Whether you’re ready to make a jump from renting to owning your own home for the first time or you just want to upgrade (or downsize) to something new, one of the first questions most people ask themselves is: “How much house can I afford?” Knowing your home-buying budget is critical when making one of the biggest financial transactions of your life.
Here’s a look at the most common expenses to expect when buying a home and how you can translate your income and current debt load into a guideline for how much you can spend on a house. Keep reading to learn more.
What Factors Help Determine How Much House You Can Afford?
The first step in buying a home is knowing what you can afford. Banks and other mortgage lenders look at your income, outstanding debt obligations, and credit history as the most important factors when approving your loan application.
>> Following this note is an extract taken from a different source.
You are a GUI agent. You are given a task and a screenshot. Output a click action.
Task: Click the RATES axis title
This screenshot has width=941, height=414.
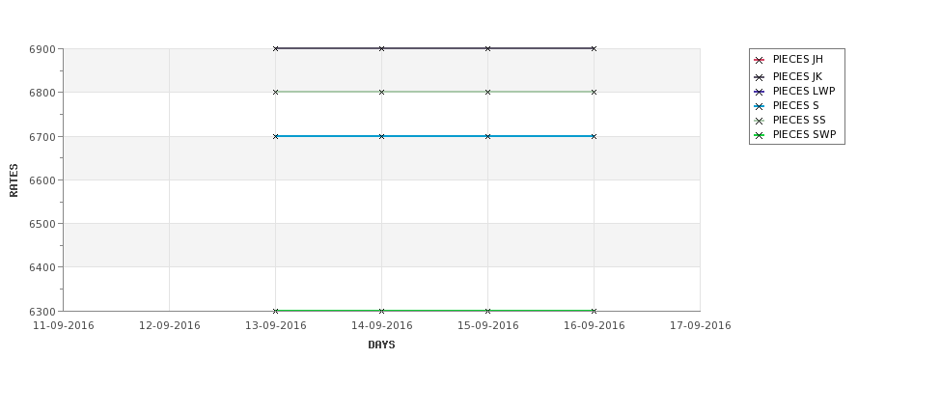coord(14,180)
Tip: It’s a good idea to get preapproved for a home loan before you start shopping, particularly in competitive real estate markets. Preapproval involves a full review of your credit and a conditional offer for a loan, assuming you find an approved property. Prequalification, which is a less rigorous process, is not the same thing as preapproval.
Your debt-to-income ratio (DTI) compares your income to your debt obligations. Lenders use this as a guideline to decide if you can afford a home. Using your estimated debt-to-income ratio after the purchase, your banker can help you calculate the maximum home loan for which you would qualify. When added to your down payment savings, that’s roughly what you can afford to spend on a home.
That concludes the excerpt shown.